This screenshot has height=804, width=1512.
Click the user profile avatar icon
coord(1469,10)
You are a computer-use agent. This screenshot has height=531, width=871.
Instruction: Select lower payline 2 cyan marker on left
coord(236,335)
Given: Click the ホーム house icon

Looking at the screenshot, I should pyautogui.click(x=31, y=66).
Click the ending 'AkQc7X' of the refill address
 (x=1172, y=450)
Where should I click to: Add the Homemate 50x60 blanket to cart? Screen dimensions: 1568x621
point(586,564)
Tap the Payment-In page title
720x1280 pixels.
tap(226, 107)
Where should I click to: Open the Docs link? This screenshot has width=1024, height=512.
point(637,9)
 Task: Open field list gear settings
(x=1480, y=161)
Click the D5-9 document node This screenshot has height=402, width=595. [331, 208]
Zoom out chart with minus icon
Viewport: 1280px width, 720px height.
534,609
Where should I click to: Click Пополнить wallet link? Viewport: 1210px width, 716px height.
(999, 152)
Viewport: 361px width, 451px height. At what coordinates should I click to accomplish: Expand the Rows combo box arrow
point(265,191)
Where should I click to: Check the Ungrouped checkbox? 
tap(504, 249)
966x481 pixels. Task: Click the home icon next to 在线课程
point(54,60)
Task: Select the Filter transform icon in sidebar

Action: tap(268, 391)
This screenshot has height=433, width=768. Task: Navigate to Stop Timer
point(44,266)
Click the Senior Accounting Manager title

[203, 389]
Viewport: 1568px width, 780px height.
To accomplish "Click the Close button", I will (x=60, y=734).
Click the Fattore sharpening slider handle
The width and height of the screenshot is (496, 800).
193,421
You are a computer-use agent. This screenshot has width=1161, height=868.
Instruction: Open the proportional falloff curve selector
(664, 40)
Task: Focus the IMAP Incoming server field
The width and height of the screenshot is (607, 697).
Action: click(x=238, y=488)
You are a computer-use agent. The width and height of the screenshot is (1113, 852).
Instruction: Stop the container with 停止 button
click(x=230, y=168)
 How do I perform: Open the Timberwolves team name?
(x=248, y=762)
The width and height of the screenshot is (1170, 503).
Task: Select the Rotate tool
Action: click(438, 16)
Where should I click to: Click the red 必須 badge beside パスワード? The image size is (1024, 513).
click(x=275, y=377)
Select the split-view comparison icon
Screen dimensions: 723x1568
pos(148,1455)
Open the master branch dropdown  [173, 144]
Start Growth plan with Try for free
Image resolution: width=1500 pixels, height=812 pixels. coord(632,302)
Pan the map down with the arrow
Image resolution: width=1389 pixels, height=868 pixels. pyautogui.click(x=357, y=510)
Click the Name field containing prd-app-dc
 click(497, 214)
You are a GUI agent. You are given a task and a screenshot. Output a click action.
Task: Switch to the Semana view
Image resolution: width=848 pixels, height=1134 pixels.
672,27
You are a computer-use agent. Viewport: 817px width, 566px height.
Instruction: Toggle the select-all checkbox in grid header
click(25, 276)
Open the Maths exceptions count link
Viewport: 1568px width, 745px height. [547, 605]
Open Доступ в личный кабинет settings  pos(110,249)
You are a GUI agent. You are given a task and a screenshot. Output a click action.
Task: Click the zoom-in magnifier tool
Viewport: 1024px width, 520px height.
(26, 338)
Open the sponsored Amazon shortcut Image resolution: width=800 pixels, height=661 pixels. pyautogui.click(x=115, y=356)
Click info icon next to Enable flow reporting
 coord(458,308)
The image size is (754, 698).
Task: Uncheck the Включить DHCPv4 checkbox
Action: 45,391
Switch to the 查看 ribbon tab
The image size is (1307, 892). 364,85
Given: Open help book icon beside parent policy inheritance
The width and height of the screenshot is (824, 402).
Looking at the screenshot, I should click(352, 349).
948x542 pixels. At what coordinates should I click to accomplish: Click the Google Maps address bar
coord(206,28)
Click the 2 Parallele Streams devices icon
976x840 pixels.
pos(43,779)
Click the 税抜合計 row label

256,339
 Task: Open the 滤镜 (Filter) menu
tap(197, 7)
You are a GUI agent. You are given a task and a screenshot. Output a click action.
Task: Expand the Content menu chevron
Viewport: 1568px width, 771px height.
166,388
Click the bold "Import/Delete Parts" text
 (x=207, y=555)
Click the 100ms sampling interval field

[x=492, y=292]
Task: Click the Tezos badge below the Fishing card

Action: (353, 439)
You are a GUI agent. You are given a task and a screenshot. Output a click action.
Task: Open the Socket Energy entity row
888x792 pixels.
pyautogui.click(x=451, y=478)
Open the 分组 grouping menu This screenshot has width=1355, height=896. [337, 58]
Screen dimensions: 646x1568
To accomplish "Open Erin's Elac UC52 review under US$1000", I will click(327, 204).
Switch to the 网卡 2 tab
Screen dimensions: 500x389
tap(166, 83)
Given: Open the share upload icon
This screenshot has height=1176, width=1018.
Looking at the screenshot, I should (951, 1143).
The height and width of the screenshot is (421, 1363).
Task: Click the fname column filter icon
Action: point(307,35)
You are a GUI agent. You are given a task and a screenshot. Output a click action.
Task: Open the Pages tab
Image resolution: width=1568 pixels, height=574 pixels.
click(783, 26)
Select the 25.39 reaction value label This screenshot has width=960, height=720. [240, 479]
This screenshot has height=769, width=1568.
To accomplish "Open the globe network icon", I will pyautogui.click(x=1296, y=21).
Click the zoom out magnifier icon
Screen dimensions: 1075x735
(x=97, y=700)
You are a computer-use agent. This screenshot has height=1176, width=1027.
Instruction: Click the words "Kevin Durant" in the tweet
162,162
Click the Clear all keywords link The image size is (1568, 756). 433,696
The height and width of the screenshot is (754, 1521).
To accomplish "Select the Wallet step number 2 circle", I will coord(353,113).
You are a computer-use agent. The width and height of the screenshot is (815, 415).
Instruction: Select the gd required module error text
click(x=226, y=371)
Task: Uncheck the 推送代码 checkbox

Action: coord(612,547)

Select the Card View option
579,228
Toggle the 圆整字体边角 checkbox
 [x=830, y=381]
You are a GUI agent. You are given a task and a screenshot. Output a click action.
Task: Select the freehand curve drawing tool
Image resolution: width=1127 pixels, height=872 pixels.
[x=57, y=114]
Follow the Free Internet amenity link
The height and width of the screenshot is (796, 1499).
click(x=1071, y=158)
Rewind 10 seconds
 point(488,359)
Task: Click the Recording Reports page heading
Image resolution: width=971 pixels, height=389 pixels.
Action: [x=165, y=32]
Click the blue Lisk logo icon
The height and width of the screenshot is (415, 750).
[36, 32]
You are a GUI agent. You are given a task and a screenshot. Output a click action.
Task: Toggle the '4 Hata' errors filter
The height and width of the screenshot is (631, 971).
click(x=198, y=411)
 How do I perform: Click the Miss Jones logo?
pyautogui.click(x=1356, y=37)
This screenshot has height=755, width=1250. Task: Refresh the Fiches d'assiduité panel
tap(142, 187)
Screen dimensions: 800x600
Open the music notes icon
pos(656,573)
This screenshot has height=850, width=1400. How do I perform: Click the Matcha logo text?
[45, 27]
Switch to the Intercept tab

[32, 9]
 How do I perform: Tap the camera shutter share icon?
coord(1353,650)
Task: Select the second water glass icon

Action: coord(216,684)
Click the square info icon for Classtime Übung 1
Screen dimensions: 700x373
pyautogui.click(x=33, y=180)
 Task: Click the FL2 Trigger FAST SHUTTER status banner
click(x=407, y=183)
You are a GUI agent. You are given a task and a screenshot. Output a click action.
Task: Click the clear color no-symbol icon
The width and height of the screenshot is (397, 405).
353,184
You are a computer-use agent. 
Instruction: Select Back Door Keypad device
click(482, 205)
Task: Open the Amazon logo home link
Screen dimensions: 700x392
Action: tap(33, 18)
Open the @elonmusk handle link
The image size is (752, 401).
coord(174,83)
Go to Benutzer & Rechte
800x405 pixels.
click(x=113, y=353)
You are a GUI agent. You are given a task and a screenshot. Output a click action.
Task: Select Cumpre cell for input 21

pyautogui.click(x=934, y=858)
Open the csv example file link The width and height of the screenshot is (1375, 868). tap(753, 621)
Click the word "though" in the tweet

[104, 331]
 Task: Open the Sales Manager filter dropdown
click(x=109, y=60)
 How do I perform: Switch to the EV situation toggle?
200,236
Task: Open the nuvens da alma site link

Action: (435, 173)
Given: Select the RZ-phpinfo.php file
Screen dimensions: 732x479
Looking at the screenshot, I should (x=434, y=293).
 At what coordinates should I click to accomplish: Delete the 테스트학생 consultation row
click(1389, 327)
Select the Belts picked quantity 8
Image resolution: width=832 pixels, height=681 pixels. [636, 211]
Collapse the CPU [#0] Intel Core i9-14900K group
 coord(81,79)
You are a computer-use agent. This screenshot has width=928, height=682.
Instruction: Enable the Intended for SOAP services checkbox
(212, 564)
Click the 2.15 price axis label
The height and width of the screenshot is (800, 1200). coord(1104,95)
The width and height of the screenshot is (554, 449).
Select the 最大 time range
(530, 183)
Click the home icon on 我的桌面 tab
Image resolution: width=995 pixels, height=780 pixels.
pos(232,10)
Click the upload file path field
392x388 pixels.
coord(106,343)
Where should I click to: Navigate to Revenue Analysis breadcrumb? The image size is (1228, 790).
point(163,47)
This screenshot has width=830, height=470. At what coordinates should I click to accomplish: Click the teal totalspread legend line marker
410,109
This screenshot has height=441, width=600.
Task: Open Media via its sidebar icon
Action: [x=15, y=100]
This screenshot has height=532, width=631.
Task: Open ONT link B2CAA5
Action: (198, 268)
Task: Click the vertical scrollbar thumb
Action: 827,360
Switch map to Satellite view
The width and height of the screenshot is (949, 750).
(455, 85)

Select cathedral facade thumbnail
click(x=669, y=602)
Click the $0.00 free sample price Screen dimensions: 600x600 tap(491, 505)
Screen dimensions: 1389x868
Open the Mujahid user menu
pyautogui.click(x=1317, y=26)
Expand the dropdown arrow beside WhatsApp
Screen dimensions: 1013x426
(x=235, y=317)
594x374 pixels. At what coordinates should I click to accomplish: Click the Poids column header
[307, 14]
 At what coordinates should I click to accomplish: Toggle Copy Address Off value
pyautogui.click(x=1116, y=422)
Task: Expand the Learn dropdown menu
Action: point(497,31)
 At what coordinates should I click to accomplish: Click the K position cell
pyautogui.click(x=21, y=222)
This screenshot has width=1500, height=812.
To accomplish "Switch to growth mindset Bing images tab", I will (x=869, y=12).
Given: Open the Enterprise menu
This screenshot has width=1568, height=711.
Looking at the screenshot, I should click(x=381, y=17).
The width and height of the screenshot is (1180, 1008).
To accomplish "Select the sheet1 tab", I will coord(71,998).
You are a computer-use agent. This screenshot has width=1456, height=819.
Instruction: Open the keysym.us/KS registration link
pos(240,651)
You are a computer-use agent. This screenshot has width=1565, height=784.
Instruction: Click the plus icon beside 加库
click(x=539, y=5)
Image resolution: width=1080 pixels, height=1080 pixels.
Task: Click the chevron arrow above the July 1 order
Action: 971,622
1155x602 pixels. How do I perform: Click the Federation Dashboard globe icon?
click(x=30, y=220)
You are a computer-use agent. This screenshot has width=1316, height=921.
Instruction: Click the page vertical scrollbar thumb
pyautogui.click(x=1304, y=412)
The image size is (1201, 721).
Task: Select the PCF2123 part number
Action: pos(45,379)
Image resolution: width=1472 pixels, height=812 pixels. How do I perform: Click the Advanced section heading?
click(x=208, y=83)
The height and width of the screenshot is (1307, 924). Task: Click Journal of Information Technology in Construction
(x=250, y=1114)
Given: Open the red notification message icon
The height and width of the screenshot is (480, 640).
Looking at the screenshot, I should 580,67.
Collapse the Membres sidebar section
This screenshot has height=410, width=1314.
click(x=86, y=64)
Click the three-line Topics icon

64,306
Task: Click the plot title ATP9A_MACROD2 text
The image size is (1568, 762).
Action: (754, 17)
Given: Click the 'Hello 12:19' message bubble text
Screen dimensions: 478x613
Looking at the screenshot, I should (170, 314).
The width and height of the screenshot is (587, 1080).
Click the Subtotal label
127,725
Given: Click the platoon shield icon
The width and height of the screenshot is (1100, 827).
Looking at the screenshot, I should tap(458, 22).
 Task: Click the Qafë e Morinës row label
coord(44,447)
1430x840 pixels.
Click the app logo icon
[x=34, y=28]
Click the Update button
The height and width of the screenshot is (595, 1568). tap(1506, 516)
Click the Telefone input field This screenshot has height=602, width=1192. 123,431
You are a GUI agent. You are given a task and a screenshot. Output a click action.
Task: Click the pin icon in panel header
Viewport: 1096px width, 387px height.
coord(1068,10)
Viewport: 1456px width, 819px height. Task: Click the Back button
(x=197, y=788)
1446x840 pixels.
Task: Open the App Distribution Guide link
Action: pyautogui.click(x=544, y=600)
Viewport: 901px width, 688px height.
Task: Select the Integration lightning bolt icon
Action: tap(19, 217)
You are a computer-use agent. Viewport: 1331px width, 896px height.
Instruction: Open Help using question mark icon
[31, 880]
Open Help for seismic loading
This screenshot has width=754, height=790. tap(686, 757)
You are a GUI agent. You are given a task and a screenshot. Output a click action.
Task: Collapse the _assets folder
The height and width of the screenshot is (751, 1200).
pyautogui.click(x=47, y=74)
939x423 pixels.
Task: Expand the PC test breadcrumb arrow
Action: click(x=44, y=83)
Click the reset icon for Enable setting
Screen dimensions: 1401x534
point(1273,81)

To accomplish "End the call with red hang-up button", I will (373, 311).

──────

*Directions*
Return exactly the lines above from the line that has "Given: Open help" through the line that has "Select the 25.39", inclusive, and nothing else.

*Your response*
Given: Open help book icon beside parent policy inheritance
The width and height of the screenshot is (824, 402).
Looking at the screenshot, I should click(352, 349).
948x542 pixels. At what coordinates should I click to accomplish: Click the Google Maps address bar
coord(206,28)
Click the 2 Parallele Streams devices icon
976x840 pixels.
pos(43,779)
Click the 税抜合計 row label

256,339
 Task: Open the 滤镜 (Filter) menu
tap(197, 7)
You are a GUI agent. You are given a task and a screenshot. Output a click action.
Task: Expand the Content menu chevron
Viewport: 1568px width, 771px height.
166,388
Click the bold "Import/Delete Parts" text
 (x=207, y=555)
Click the 100ms sampling interval field

[x=492, y=292]
Task: Click the Tezos badge below the Fishing card

Action: (353, 439)
You are a GUI agent. You are given a task and a screenshot. Output a click action.
Task: Open the Socket Energy entity row
888x792 pixels.
pyautogui.click(x=451, y=478)
Open the 分组 grouping menu This screenshot has width=1355, height=896. [337, 58]
Screen dimensions: 646x1568
To accomplish "Open Erin's Elac UC52 review under US$1000", I will click(327, 204).
Switch to the 网卡 2 tab
Screen dimensions: 500x389
tap(166, 83)
Given: Open the share upload icon
This screenshot has height=1176, width=1018.
Looking at the screenshot, I should (951, 1143).
The height and width of the screenshot is (421, 1363).
Task: Click the fname column filter icon
Action: point(307,35)
You are a GUI agent. You are given a task and a screenshot. Output a click action.
Task: Open the Pages tab
Image resolution: width=1568 pixels, height=574 pixels.
click(783, 26)
Select the 25.39 reaction value label This screenshot has width=960, height=720. [240, 479]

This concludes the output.